Um Ihnen einen Eindruck zu vermitteln wie das Quartett singt, fehlt mir jede Superlative. Wundervoll, faszinierend, entzückend, meisterhaft: alles ist wahr und trotzdem ist es nicht genug. Schon wenn das Quartett beim Anfang des Konzertes das Podium betritt, der Herr Freiholz, der Begleiter also, seinen Klaviersessel auf die passende Höhe geschraubt hat, und die Partiturseitenumschlägerin Frau Antje ihren Platz eingenommen hat, steigt aus dem Saal ein gewisses Fluidum empor.

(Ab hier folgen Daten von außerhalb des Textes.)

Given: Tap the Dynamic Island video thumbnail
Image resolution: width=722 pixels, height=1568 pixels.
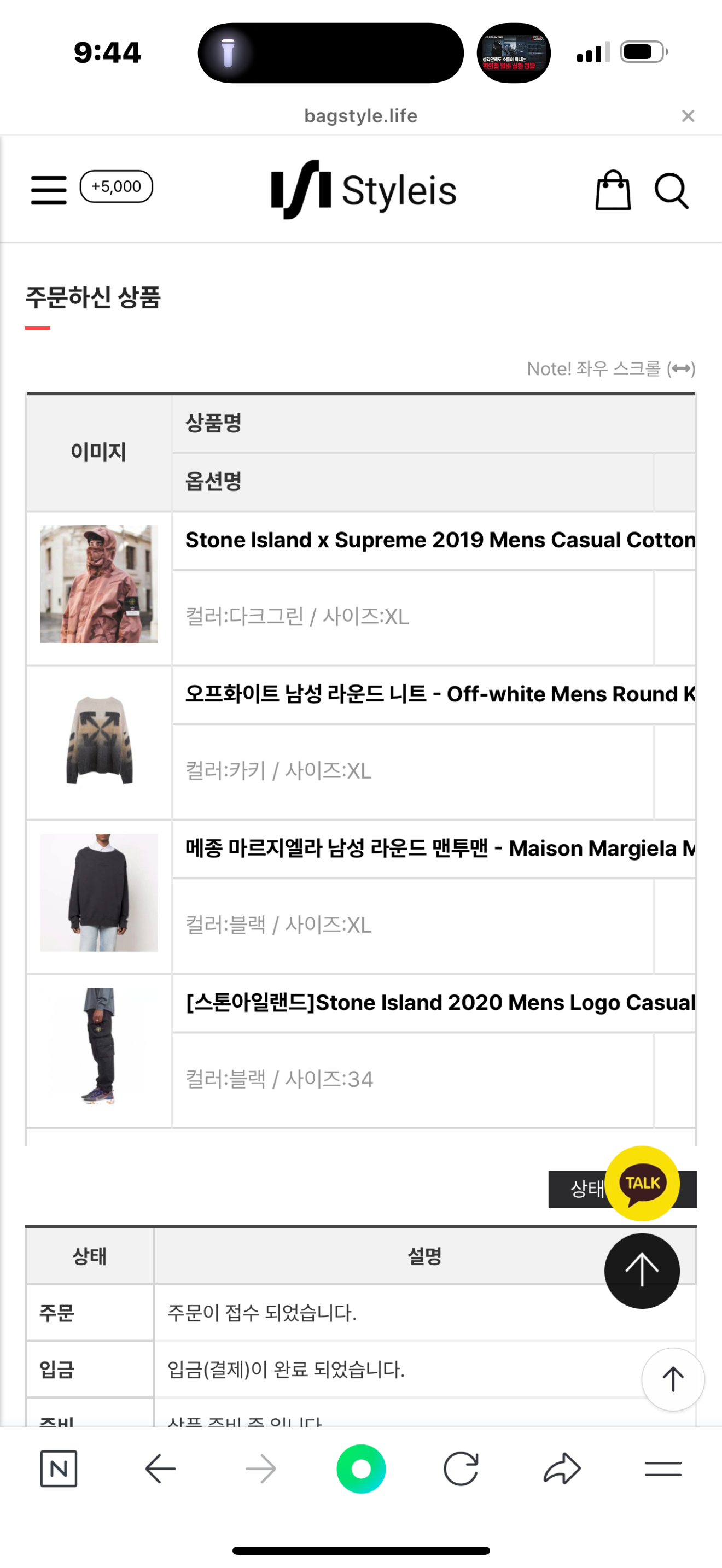Looking at the screenshot, I should pos(513,53).
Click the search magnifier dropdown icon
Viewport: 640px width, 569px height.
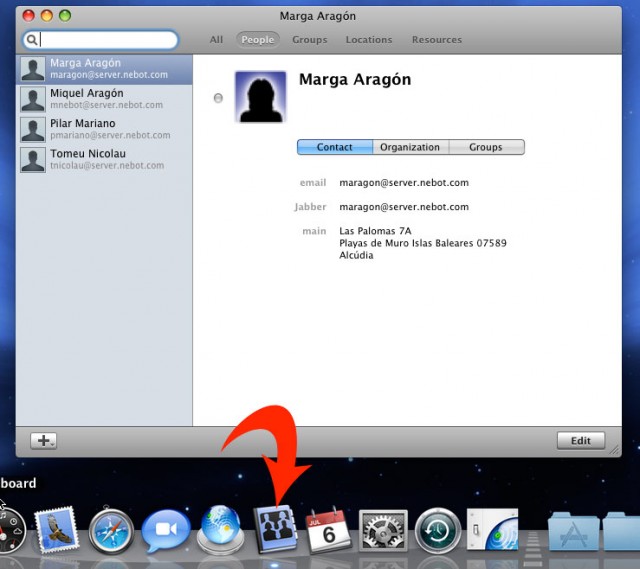click(x=32, y=40)
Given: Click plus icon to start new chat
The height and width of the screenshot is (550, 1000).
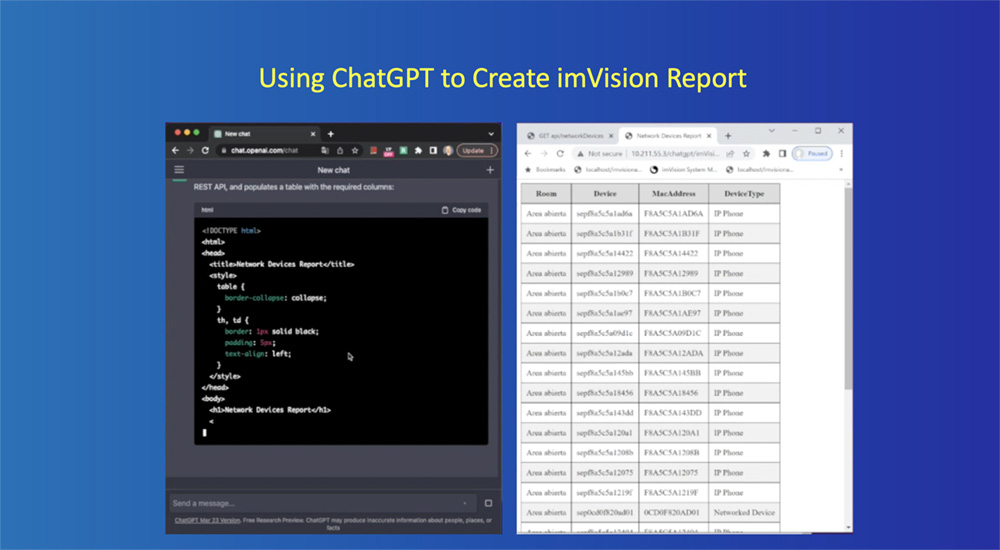Looking at the screenshot, I should point(490,170).
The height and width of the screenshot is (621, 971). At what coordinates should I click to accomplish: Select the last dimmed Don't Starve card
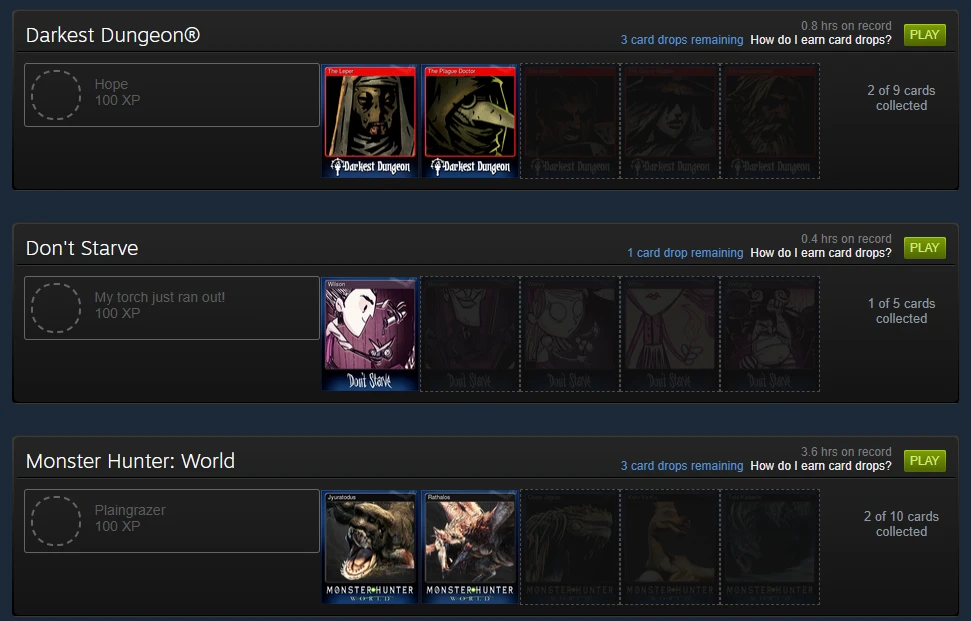770,334
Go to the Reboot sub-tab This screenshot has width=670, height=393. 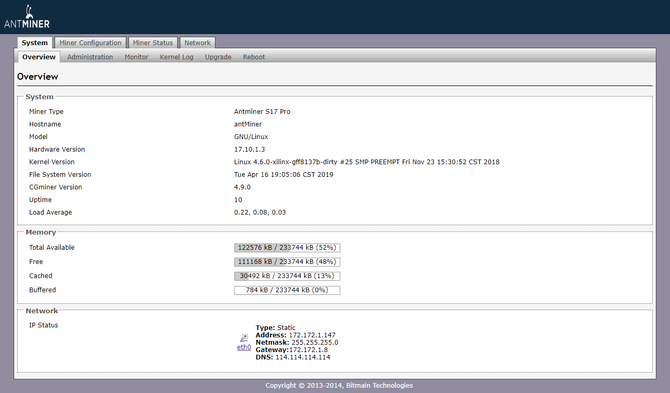(254, 57)
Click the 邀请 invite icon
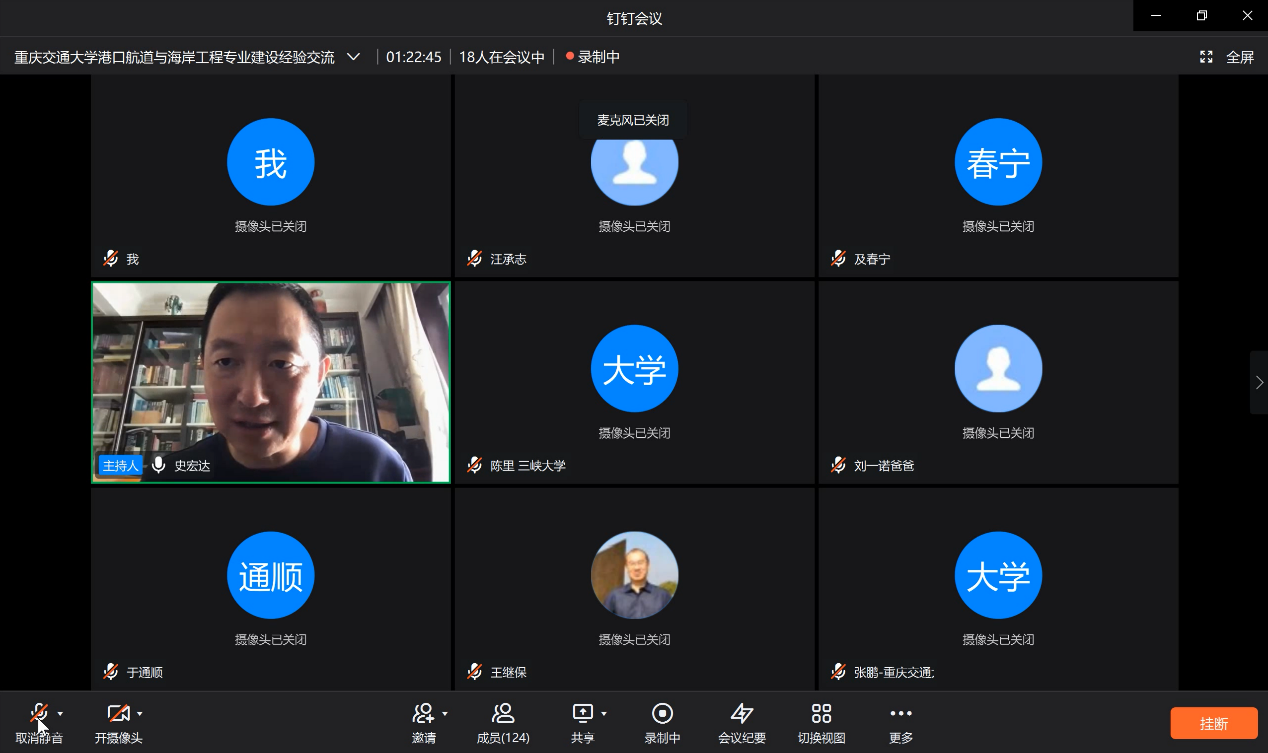 tap(423, 714)
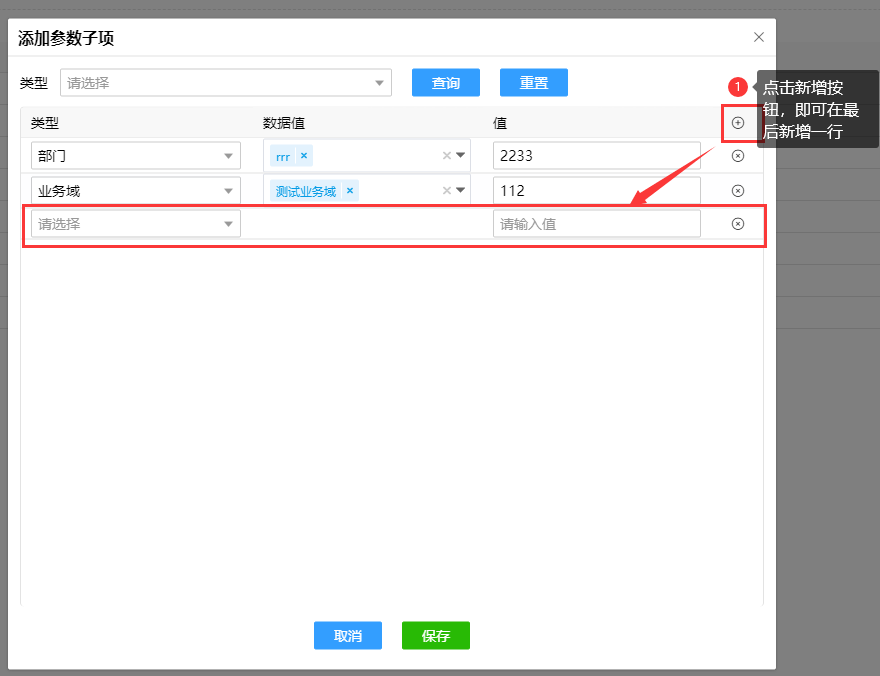Remove the empty third row via its icon
Image resolution: width=880 pixels, height=676 pixels.
[738, 224]
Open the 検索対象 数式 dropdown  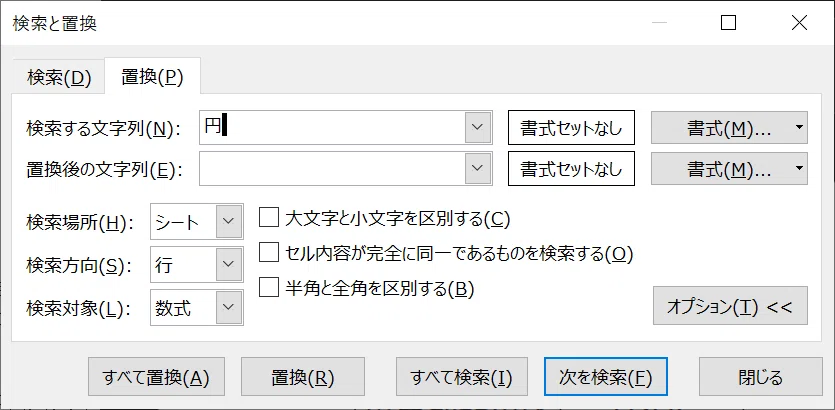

Und wann der erste Tenor Kowalski seine herrliche Stimme erhebt, geht ein solches Zittern durch die Reihen das einem gleichsam das Atmen vergeht und dessen Intensität (das Zittern meine ich) während des Konzertes nur noch wächst. Ich sollte lieber nicht versuchen diese Erfahrungen in Worten auszudrücken, denn es ist unbeschreiblich.
Zur Illustration ein Beispiel. Unlängst trat das Quartett – anlässlich der 400 Jahre Erinnerung an die Drohung das Belfort könnte einstürzen - in Leuven (B) auf. Der Saal war proppenvoll. Viele Besucher gerieten während des Konzertes so von ihren Gefühlen und Emotionen überwältigt, dass sie von liebevollen Rote Kreuz Helfern behandelt werden mussten. Es wurde auch erzählt, dass eine Generalswitwe aus der dritten Reihe so in Ekstase geriet, dass sie von einem spontanen Orgasmus befallen wurde. (Letzteres habe ich nur von Hörensagen.) Wenn ich wollte könnte ich zahllose andere Beispiele nennen.
Um mich über den wirklichen Zustand des Quartetts zu erkundigen, hatte ich beim Impresario von Vocalise, der Wiener Taschenfüller Berthold Schikaneder, um ein Interview gebeten. Darauf wurde ich in die Vocalise-Residenz in Luzern eingeladen. Ich werde Ihnen genauestens den Ablauf der Ereignisse schildern.
Sofort beim Eintreten in die geräumige Villa spürte ich eine bedrückte Stimmung. Der Begleiter Freiholz, der sich auch jetzt wieder zu Unrecht als Sprechrohr des Quartetts aufwarf, sagte dass etwas mit der physischen Verfassung des ersten Tenors nicht in Ordnung sei. Weil ich mich in derartigen Sachen auskenne, sagte er, bat er mich mich um die Sache zu kümmern.
Man begleitete mir in ein separates Zimmer wo der Tenor Kowalski sich aufhielt. Der war sichtlich ermuntert als er mich sah. "Boris“," sprach ich, "Würden Sie bitte schön so freundlich sein und ihren Mund öffnen?" Der Kowalski öffnete dann sein berühmtes Sprachorgan von woraus sonst die herrlichsten Klänge hervortraten. Ich legte mein elfenbeinernes Stäbchen - das ich immer bei mir trage – auf seine Zunge und sagte: "Boris, sagen Sie jetzt bitte ein A auf Russisch.". Ich brauchte seine Reaktion nicht einmal abzuwarten, denn schon wusste ich die Ursache. Meine Diagnose kannte keinen Zweifel: der Boris Kowalski hatte endlich nach 43 Jahren seinen Stimmwechsel. Oder wie wir sagen: er hatte jetzt einen Bart in seiner Kehle.
Post Scriptum:
Der Herr Franz Keine-Ahnung, ehemaliger Musikrezenzent bei den Launischen Ruhrnachrichten, hat mich, aufmerksam wie er ist, gebeten zu melden, dass in der Partitur der Toffe Jungens Laudatio (Siehe Teil I) zu Unrecht die Bezeichnung ff (Fortissimo) fehlt.